Associate Professor Takolander created 10 poems for the “New Shoots” project, including eight haikus about individual plant species in Guilfoyle’s Volcano.
“While the haikus were fantastic to write, they were also the hardest, because of the discipline of the form – having only those 17 syllables to work with – and also because the haiku isn’t traditionally applied to these kinds of plants either,” Associate Professor Takolander said.
“It is a form of nature writing, but not normally used for this kind of natural landscape so I was being a bit cheeky, I suppose, in appropriating its association with a more traditional environmental aesthetic for my poems.”
She said an important part of the project lay in honouring the work the RBGV and other Botanic gardens around Australia and the world do in preserving plants that are being destroyed in their natural environments.
“There is a strong element of humans wanting to triumph over nature and I think this project represents the opposite of that,” Associate Professor Takolander said.
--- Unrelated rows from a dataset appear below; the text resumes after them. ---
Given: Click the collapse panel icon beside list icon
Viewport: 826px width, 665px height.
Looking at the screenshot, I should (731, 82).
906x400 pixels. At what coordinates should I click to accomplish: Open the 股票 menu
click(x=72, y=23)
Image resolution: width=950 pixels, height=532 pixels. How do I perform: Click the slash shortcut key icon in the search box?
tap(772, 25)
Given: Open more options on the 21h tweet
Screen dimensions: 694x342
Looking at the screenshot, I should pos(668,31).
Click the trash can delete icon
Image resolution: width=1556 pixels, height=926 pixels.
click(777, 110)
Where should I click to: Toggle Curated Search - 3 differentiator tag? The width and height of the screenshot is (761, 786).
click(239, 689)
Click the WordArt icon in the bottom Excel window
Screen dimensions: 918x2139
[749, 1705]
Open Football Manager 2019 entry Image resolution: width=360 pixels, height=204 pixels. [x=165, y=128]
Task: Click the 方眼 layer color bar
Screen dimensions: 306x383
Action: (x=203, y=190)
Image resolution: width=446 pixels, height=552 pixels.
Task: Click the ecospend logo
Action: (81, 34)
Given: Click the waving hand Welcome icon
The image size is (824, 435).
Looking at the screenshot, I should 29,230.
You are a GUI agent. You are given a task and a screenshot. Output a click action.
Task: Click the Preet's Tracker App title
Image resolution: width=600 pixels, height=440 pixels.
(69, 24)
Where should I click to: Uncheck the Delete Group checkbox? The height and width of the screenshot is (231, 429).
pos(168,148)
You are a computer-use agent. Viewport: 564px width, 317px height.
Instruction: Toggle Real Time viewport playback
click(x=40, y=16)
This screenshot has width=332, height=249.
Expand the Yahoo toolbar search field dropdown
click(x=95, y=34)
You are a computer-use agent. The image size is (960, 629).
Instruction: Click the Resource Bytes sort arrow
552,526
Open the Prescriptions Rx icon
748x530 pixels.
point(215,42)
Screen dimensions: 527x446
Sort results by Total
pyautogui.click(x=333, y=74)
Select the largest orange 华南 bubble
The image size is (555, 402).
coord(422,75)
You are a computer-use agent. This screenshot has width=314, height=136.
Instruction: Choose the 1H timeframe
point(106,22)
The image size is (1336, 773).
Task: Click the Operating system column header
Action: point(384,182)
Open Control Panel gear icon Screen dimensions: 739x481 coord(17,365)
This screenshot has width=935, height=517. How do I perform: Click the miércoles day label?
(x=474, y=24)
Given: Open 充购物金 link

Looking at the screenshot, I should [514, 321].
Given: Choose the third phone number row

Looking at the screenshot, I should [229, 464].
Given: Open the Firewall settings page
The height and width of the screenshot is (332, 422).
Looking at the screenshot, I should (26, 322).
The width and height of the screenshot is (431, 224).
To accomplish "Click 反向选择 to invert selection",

“You enter the world of plants and you start to see things you didn’t see before, and begin understanding more about these plants that we share the world with and yet don’t really think about.
“Thinking of the environmental problems we have, I do see this project as a form of activism, of trying to awaken people to the plants that are around them, even in these seemingly unattractive forms, because there is wonder in every single plant,” she said.
While Sunday’s walking tours are already fully booked, the “New Shoots” project will continue throughout September, with the poems being installed at their respective sites around the RBGV.
Lines from Associate Professor Takolander’s and Bonny Cassidy’s poems are also currently exhibited as banners on Melbourne’s iconic trams, including “how the stars settle on the sacred trees” from Associate Professor Takolander’s “Guilfoyle’s Volcano,” and are expected to reach an audience of 700,000.